What I was talking about, was normal relations between individuals
that didn't have any problems in animal species, and have problems
in the society now only because of the warped dynamics of processes
in the human memetic swamp.

People still have the same sexual interests as animals but they
cornered themselves into the state where their behavior is unfree,
and concepts are hypocritical, and this does not resolve either
traditional or emergent issues. Moreover, the sincere social
discussion of what is being resolved, is socially acceptable,
and all struggle goes in various groups of people suppressing
and hurting each other just because they can't discuss the issues
they very well know exist. (Clinton firing Elders for mentions
of masturbation, prohibitions of public nudity (breast-feeding
in public is illegal in many U.S. states) "fornication",
sodomy and polygamy, plus all inconveniences on the personal
level where people spend huge amount of time and thought to make
their bodies look more attractive through the clothes, but would
never show the body itself or even talk about it).

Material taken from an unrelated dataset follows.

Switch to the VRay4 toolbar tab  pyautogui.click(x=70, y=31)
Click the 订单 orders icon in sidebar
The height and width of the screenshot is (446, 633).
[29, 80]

I thought of conducting an experiment on rats, where they would
have to wear some clothes, with only feet and face visible,
and if any rat appears without such covering, it, and others that
see it, would be punished. Then see whether poor rats would have
sexual and emotional problems around nudity the way humans do.

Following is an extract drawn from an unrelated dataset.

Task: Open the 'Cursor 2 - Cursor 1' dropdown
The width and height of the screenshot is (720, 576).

Of course, there are many reasons for it in the human society.
Religion is often aggressively puritanical, prohibiting authentic
emotional expression it cannot monopolize; industry wants to
sell clothes; old people who make the rules feel threatened by
the beauty of the young that they cannot match; unionized sex
(marriage institution) protects its stability from disruption,
and after people haven't seen each other naked for generations,
they already really can't handle it, and have to perpetuate the

Most of sex-related restrictions and persecutions do not resolve either
old biological, or new social issues, but rather create new problems,
making people into unhappy hypocrites burdened by guilts and desires
they are scared to express. These restrictions are social diseases,
harming liberty as much as their analogs (from organized religion to
false advertising to tabloids) undermine reason.

Practically all people have internalized these random violations of
both reason and liberty to the extent that they feel enraged when
someone tries to debate these restrictions rationally - or when they
suspect that someone in private is breaking them.

The struggle between these people and a minority of experimenters
may be more important for our future than any technological issues.